I was able to achieve something similar in Lua and Squirrel by using metamethods, which is another way to achieve hot reloading, but it's kind of a hack. Other languages offer native support for hot code reload, for example the Java HotSpot VM (although it is limited to changing the body of exising methods). Dart also offers this feature which is demonstrated here: https://www.youtube.com/watch?v=iPlPk43RbpA

marcobambini commented 7 years ago

There is already a solution for that, you can use the bind method:

class ButtonWidget {
   ...
}

var button= ButtonWidget(100, 100)

func performCalculation() { // do something here }

// bind performCalculation closure to the onClick slot
button.bind("onClick", performCalculation);
zilluss commented 7 years ago

I'm not sure if we're talking about the same thing. What I mean is to change the code of a running Gravity VM.

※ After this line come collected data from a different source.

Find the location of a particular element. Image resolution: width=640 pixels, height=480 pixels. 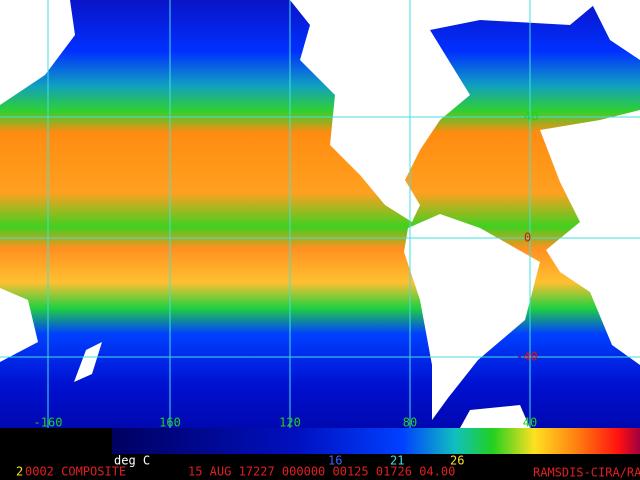

colorbar: deg C 16 21 26 is located at coordinates (320, 448).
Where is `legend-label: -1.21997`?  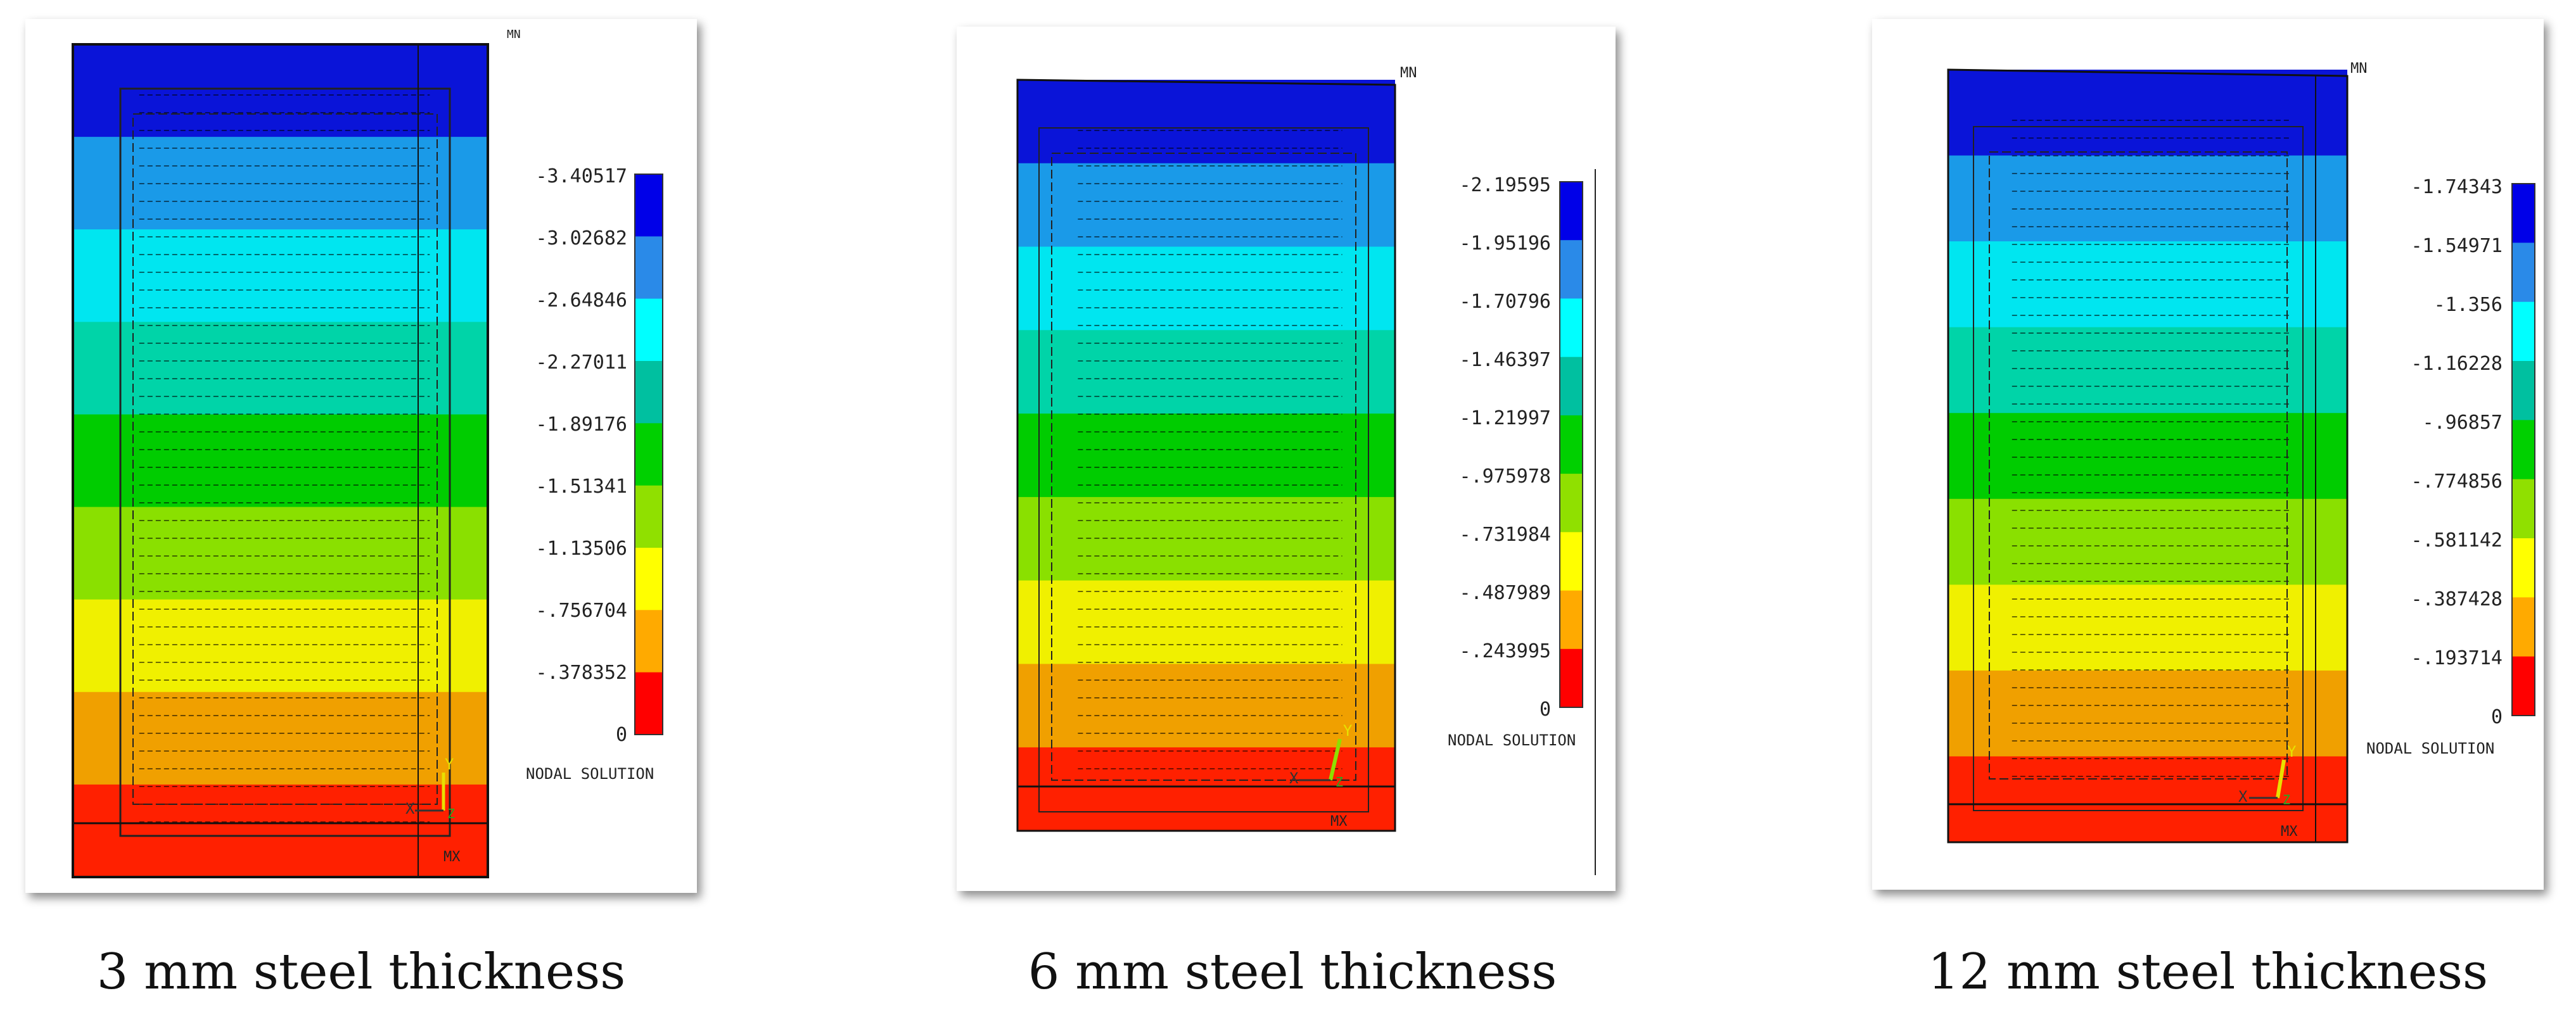
legend-label: -1.21997 is located at coordinates (1506, 418).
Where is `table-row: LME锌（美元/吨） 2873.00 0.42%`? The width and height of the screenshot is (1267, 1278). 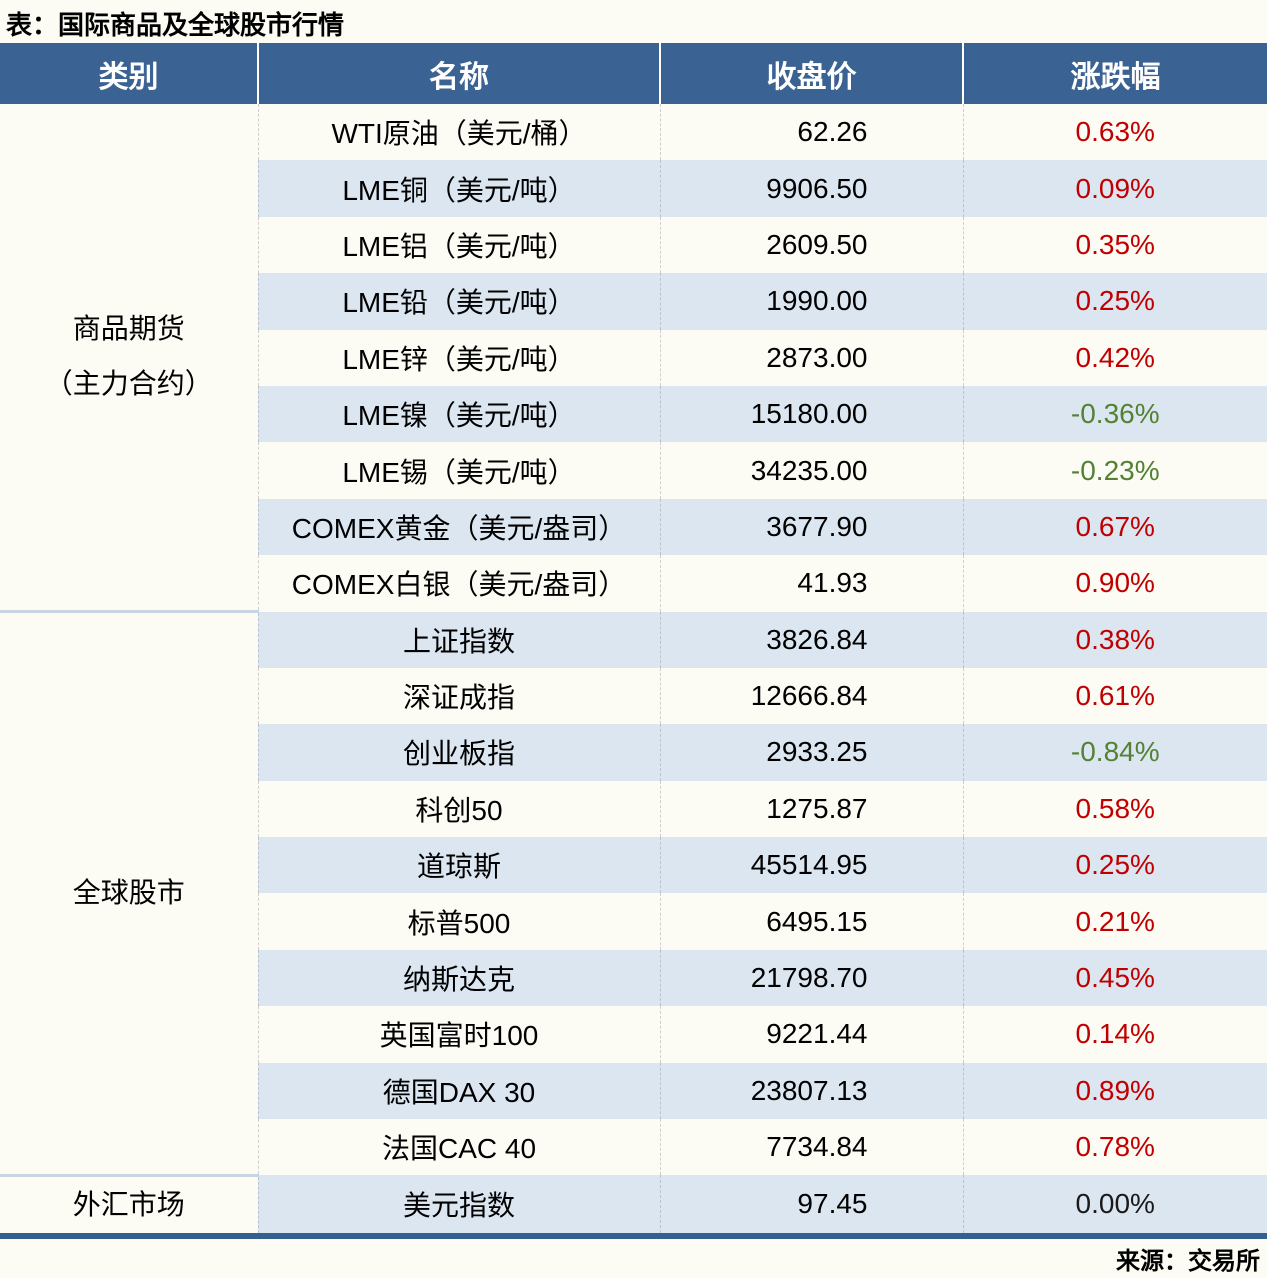 table-row: LME锌（美元/吨） 2873.00 0.42% is located at coordinates (634, 358).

  1. Load and execute button.gravity and main.gravity
  2. Click on button -> System.print("Not implemented yet")
  3. Change the button.gravity file, reload button.gravity
  4. Click on button -> performCalculation is executed
marcobambini commented 7 years ago

Yes it is exactly the same thing, except that instead of your point 3 you execute the bind instruction.

zilluss commented 7 years ago

Ok, but that means you have to write your changes, write the bind instruction and then execute it to be changed, am I correct? The purpose of hot reload is that you can edit your code in-place, similar to the Swift playground.

marcobambini commented 7 years ago

Not really true, I'll soon expose the compile method that returns a closure based on source code and at that point you can easily edit code in-place and bind it to an existing object.